CREATE TABLE countries (
id INTEGER PRIMARY KEY, -- Artificial, but simple and reliable
country_code CHAR(2) UNIQUE,
country_name VARCHAR(100)
);
For most tables, use a surrogate key (auto-incrementing integer or UUID) as the primary key. Natural keys can change over time (a person might change their email, a country might change its code), but surrogate keys remain stable forever. You can still enforce uniqueness on natural identifiers using the UNIQUE constraint.
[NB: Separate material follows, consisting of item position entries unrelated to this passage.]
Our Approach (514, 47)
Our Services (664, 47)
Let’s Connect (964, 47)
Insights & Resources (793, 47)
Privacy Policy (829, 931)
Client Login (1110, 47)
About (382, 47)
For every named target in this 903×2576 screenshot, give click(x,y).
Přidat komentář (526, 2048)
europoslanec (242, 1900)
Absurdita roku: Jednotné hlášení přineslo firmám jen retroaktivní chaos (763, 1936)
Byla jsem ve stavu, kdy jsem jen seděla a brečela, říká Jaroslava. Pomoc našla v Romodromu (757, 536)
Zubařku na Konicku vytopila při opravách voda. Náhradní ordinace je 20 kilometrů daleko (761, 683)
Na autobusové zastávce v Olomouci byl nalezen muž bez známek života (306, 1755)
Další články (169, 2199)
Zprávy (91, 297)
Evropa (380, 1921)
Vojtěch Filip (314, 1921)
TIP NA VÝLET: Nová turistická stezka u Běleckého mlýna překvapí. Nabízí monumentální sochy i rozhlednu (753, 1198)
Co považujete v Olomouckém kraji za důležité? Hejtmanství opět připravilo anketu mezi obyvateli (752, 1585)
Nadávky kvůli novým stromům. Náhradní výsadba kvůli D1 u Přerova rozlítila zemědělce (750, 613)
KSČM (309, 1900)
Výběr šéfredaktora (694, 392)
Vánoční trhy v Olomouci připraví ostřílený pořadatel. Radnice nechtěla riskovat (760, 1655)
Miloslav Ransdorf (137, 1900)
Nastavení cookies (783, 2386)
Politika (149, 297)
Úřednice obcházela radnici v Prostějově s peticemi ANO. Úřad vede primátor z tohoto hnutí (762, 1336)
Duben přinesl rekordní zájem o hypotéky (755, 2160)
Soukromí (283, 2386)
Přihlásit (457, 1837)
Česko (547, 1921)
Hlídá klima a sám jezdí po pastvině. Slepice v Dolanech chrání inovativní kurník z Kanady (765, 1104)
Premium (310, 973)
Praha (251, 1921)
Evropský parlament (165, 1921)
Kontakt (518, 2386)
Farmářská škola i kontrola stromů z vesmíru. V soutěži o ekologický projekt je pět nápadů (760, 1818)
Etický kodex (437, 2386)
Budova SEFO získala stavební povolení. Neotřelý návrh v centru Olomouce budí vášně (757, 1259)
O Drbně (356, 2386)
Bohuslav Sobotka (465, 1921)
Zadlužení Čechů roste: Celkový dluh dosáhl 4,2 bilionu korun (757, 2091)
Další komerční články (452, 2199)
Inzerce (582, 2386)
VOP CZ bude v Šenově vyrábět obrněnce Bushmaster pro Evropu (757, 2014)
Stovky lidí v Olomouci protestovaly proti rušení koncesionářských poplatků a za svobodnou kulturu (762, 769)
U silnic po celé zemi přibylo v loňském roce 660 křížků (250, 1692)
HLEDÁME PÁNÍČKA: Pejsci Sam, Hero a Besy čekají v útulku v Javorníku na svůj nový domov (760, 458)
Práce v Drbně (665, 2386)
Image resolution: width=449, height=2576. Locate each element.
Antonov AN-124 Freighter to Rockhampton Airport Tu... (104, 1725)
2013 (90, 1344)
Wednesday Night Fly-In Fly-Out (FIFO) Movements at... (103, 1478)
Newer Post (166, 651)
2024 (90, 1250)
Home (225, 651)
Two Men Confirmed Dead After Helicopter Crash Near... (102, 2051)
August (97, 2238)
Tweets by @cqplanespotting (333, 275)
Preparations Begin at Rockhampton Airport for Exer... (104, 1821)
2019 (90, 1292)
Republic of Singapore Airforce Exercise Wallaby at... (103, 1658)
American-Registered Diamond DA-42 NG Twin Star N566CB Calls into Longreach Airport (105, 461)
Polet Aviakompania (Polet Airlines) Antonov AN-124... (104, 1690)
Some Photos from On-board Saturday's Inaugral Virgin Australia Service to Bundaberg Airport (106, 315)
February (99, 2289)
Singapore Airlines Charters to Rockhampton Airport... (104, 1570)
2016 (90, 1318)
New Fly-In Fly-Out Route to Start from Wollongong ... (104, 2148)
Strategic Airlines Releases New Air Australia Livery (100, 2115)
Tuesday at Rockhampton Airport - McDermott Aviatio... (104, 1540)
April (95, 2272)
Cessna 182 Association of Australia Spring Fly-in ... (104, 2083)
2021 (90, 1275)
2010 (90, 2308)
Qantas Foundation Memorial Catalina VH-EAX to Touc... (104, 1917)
Putting It All Together: A Complete Example
Let us build a small but realistic database schema for an online bookstore. This example ties together everything you have learned: tables, rows, columns, data types, primary keys, and constraints.
-- Authors table
CREATE TABLE authors (
id INTEGER PRIMARY KEY,
name VARCHAR(100) NOT NULL,
country VARCHAR(50),
born_year INTEGER
);
-- Books table (references authors)
CREATE TABLE books (
id INTEGER PRIMARY KEY,
title VARCHAR(200) NOT NULL,
author_id INTEGER NOT NULL,
price DECIMAL(8, 2) NOT NULL CHECK (price > 0),
published_date DATE,
isbn VARCHAR(13) UNIQUE,
is_available BOOLEAN DEFAULT true,
FOREIGN KEY (author_id) REFERENCES authors(id)
);
-- Customers table
CREATE TABLE customers (
id INTEGER PRIMARY KEY,
first_name VARCHAR(50) NOT NULL,
last_name VARCHAR(50) NOT NULL,
email VARCHAR(255) UNIQUE NOT NULL,
joined_date DATE DEFAULT CURRENT_DATE
);
Now insert some data:
INSERT INTO authors VALUES (1, 'George Orwell', 'United Kingdom', 1903);
INSERT INTO authors VALUES (2, 'Harper Lee', 'United States', 1926);
INSERT INTO authors VALUES (3, 'Gabriel García Márquez', 'Colombia', 1927);
INSERT INTO books VALUES (1, '1984', 1, 13.99, '1949-06-08', '9780451524935', true);
INSERT INTO books VALUES (2, 'Animal Farm', 1, 9.99, '1945-08-17', '9780451526342', true);
INSERT INTO books VALUES (3, 'To Kill a Mockingbird', 2, 14.50, '1960-07-11', '9780061120084', true);
INSERT INTO books VALUES (4, 'One Hundred Years of Solitude', 3, 16.00, '1967-05-30', '9780060883287', false);
INSERT INTO customers VALUES (1, 'Emily', 'Davis', 'emily@email.com', '2024-01-15');
INSERT INTO customers VALUES (2, 'James', 'Wilson', 'james@email.com', '2024-03-22');
And query across tables:
SELECT b.title, a.name AS author, b.price, b.is_available
FROM books b
JOIN authors a ON b.author_id = a.id
ORDER BY b.price DESC;
Output:
| title | author | price | is_available |
|---|---|---|---|
| One Hundred Years of Solitude | Gabriel García Márquez | 16.00 | false |
| To Kill a Mockingbird | Harper Lee | 14.50 | true |
| 1984 | George Orwell | 13.99 | true |
| Animal Farm | George Orwell | 9.99 | true |
Notice how the author_id column in the books table connects to the id column in the authors table. George Orwell's information is stored once in the authors table, but it can appear alongside any number of his books. This is the power of relational databases: no data duplication, full data connectivity.
Summary
Understanding how databases work at a structural level is foundational knowledge for any developer. Here is a recap of the key concepts covered in this guide:
- A relational database is a collection of structured, interconnected tables, much like a set of connected spreadsheets with built-in rules and superpowers
- Tables represent entities (users, products, orders) and define the structure of your data
- Rows are individual records, each representing one instance of the entity
- Columns define the specific attributes each record has, with enforced data types and constraints
- Data types (
INTEGER,VARCHAR,DECIMAL,DATE,BOOLEAN, and others) control what values a column can hold and ensure data quality - Primary keys uniquely identify every row, making it possible to reference, update, and delete specific records without ambiguity
These building blocks are universal across all relational database systems. Whether you are working with PostgreSQL, MySQL, SQLite, or any other RDBMS, the concepts of tables, rows, columns, data types, and primary keys work the same way. Master these fundamentals, and you will have the solid foundation needed to tackle more advanced topics like joins, indexes, transactions, and query optimization.